Max Whitlock has announced he will come out of retirement to pursue a place at the Los Angeles Olympics in 2028. Whitlock, Britain’s most successful gymnast with three Olympic gold medals, had said Paris 2024 would be his final Games but reconsidered after failing to add to his medal tally in France.
Speaking to The Times, Whitlock described an emotional moment soon after Paris that clarified his decision. He said he found himself at a station café with his family and realised he could not finish his career the way it had ended in 2024: “I’m not done, I can’t finish it like that.” He added that the feeling of unfinished business convinced him to return.

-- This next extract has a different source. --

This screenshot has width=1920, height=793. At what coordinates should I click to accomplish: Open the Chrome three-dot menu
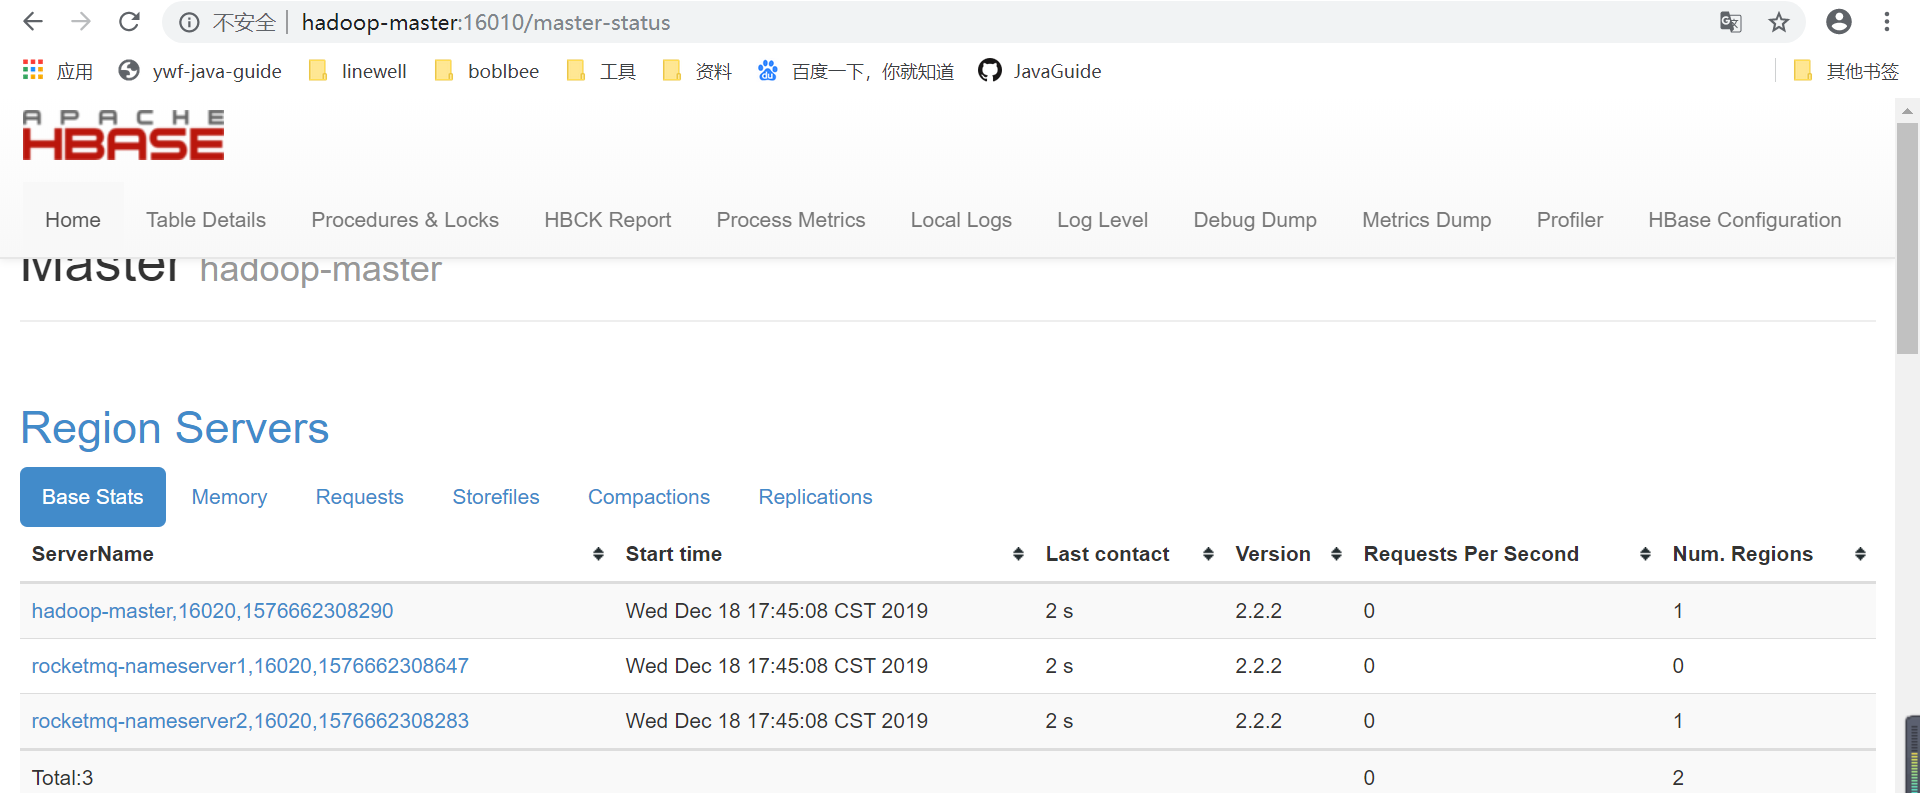[x=1887, y=22]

By Los Angeles he will be 35 and hoping to rejoin a Great Britain squad that includes younger stars such as reigning world champion Jake Jarman, who is nine years his junior. Whitlock summed up his motivation simply: “Unfinished is the exact word. My career’s just not complete. I thought, ‘It’s the right time for me to retire but it’s not the right way.'”
Whitlock rose to prominence at London 2012, where he won two bronze medals on his Olympic debut — contributing to the host nation’s team success and earning an individual medal on the pommel horse. He became Britain’s first individual Olympic gold medallist in artistic gymnastics at Rio 2016, taking golds on pommel horse and floor and adding a historic all-around bronze, Britain’s first in the event for 108 years. He then retained the pommel horse title at the delayed Tokyo Games in 2021.
Across his career Whitlock has amassed 32 major international medals, including three World Championship golds, four European titles and four Commonwealth Games victories. After Tokyo he also stepped away from competition for 18 months to focus on his mental health, a period that played a role in how he later approached retirement.
Whitlock’s decision to aim for 2028 sets up the prospect of a veteran comeback alongside a rising British team. He says the drive to finish on his own terms — rather than the abrupt ending he felt after Paris — is what convinced him to return to elite competition.